Quinine, chloroquinine, hydroxychloroquine and lithium may reduce the effectiveness of treatment with NEOSTIGMINE.
Overdosage with NEOSTIGMINE can cause cholinergic crisis, which is characterised by increasing muscle weakness. Myasthenic crisis is due to an increase in severity of the disease and may be difficult to distinguish from cholinergic crisis on a symptomatic basis. Cholinergic crisis can lead to respiratory paralysis, which may result in death, while myasthenic crisis is extreme muscle weakness. The differentiation between the two crises is extremely important as treatment is different for each. The two types of crises can be differentiated by the use of edrophonium and clinical judgement.
Signs of overdosage due to muscarinic effects may include abdominal cramps, increased peristalsis, diarrhoea, nausea and vomiting, increased bronchial secretion, salivation, diaphoresis and miosis. Nicotinic effects consist of muscular cramps, fasciculations and general weakness. Bradycardia and hypotension may also occur.
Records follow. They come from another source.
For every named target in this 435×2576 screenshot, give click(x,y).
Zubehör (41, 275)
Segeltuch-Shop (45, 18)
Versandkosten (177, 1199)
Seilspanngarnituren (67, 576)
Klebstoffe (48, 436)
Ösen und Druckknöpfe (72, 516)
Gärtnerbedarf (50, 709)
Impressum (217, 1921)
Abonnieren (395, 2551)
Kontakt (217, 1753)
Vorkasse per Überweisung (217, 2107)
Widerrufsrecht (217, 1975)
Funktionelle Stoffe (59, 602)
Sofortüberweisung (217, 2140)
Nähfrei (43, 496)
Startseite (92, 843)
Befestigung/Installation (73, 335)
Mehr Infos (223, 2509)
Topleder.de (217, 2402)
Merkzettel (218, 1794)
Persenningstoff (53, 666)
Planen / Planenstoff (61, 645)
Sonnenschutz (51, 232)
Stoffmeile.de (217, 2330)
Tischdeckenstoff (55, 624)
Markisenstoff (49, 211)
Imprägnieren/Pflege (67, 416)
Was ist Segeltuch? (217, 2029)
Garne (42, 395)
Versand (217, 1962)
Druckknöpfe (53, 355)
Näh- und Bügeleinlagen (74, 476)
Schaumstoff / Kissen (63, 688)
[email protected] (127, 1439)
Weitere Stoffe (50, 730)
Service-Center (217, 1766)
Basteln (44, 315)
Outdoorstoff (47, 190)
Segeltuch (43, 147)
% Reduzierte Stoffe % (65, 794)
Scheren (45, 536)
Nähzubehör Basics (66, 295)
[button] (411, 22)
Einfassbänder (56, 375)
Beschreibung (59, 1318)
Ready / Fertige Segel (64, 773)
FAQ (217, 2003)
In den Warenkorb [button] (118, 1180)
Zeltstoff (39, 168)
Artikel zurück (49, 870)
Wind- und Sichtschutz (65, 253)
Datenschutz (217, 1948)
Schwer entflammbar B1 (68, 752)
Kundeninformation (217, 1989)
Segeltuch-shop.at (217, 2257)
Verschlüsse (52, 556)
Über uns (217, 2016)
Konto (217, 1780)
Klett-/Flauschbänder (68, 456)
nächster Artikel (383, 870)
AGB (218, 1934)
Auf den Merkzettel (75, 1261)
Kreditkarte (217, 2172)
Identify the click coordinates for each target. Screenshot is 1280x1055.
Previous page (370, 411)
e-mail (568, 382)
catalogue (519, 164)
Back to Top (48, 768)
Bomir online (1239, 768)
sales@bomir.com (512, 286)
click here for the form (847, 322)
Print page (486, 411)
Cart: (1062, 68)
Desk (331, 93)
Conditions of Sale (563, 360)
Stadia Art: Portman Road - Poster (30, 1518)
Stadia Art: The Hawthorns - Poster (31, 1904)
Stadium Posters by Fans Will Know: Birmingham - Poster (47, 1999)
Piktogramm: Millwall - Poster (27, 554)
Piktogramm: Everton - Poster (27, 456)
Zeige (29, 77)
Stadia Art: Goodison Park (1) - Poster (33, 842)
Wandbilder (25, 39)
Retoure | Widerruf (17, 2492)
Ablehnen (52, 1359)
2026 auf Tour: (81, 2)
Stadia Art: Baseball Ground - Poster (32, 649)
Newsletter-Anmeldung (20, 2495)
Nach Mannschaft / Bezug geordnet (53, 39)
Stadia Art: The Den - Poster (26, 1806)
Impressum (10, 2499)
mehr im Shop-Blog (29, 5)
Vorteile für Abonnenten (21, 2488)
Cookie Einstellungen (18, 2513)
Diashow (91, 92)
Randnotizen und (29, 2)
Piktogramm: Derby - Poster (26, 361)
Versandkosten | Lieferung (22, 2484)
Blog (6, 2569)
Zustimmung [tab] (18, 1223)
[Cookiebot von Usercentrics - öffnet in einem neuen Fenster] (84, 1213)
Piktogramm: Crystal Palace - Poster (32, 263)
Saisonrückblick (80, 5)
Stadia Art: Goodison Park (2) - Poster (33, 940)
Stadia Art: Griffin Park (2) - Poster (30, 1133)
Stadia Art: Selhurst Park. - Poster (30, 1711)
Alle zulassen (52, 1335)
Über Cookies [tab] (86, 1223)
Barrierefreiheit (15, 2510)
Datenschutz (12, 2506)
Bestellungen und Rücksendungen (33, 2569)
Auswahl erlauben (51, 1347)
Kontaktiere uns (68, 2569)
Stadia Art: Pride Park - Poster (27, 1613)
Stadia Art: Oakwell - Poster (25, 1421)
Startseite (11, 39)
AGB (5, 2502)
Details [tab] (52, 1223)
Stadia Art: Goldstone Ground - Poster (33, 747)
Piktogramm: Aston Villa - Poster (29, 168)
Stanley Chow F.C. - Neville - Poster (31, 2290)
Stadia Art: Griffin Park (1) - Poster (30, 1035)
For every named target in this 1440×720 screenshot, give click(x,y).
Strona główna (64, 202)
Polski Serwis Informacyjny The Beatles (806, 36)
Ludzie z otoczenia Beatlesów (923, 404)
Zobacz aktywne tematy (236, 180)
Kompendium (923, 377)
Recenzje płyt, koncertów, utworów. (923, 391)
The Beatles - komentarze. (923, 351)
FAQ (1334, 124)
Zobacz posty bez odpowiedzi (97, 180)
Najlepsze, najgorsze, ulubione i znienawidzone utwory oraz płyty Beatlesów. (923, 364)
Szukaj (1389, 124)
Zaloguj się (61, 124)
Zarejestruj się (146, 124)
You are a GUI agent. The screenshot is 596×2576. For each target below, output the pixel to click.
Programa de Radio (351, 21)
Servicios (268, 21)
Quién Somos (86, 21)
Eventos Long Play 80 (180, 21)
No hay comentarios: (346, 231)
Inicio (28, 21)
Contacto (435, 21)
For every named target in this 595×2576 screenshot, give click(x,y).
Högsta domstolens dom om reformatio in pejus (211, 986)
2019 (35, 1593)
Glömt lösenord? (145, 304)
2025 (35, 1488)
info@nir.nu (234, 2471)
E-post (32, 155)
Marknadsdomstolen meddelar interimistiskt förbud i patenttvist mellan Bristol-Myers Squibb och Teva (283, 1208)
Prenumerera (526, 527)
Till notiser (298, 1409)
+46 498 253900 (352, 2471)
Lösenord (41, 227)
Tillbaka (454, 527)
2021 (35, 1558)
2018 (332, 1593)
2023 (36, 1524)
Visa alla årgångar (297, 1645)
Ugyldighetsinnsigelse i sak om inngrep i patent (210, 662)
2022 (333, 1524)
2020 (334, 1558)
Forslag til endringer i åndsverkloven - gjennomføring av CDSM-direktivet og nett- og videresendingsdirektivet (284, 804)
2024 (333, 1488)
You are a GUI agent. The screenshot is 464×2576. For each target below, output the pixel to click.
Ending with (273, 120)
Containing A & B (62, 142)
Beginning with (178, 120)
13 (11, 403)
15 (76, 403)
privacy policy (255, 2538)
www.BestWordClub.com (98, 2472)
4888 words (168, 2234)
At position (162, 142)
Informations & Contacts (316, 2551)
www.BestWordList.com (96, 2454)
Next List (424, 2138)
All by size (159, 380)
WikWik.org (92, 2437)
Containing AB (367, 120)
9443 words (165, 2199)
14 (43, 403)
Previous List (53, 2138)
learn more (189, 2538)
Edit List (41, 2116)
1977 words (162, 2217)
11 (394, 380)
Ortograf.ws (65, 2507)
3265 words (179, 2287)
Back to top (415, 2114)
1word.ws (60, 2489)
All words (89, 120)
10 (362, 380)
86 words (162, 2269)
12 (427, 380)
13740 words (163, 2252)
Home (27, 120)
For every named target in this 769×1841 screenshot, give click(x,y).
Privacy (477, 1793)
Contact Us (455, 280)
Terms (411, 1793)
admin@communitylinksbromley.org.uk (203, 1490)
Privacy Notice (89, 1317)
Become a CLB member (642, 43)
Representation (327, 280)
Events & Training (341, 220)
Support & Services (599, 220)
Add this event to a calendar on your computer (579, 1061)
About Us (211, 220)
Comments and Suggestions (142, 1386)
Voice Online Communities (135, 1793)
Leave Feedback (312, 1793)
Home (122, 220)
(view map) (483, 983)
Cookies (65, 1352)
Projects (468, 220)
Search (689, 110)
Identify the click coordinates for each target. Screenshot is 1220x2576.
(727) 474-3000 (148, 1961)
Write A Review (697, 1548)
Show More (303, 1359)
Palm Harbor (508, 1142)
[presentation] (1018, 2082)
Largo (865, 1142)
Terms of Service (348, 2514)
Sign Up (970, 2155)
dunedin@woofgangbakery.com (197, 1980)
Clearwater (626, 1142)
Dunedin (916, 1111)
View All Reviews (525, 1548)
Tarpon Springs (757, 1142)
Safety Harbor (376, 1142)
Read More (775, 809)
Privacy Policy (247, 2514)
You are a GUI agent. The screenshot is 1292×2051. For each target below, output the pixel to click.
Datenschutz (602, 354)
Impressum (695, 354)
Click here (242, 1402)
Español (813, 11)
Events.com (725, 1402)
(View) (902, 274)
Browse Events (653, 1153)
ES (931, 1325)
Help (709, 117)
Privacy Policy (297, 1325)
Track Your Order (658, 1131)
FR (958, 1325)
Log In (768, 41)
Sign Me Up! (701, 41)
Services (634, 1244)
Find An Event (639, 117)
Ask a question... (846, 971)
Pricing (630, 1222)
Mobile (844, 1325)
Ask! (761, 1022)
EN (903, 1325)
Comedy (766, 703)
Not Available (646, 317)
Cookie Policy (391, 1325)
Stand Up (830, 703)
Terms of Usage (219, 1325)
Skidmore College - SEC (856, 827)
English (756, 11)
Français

The treatment of cholinergic crisis requires the discontinuation of all cholinergic medication. The immediate use of atropine is also recommended, muscarinic effects are controlled with IV atropine sulfate (1 to 2 mg) followed by IM atropine sulfate every 2 to 4 hours. Assistance of ventilation may be required if respiration is severely depressed.
18 months <25°c
Protect from light
Prescription Medicine.
2.5 mg/mL: 10 x 1 mL Polyamp® Duo Fit®.
NEOSTIGMINE Injection BP is a clear, colourless sterile solution of NEOSTIGMINE methylsulphate with sodium chloride, monobasic sodium phosphate, dibasic sodium phosphate and Water for Injections BP at pH 4.5 to 6.5.
The presentations of NEOSTIGMINE Injection BP solution contain no antimicrobial agents. They are intended for single use only and any solution remaining from an opened container should be discarded.
AstraZeneca Limited
303 Manukau Rd
Epsom
PO Box 1301
Auckland.
Ph: (09) 623 6300
30 October 2003
TGA Approved: 12/9/96 (date of safety related changes 18 June 2003).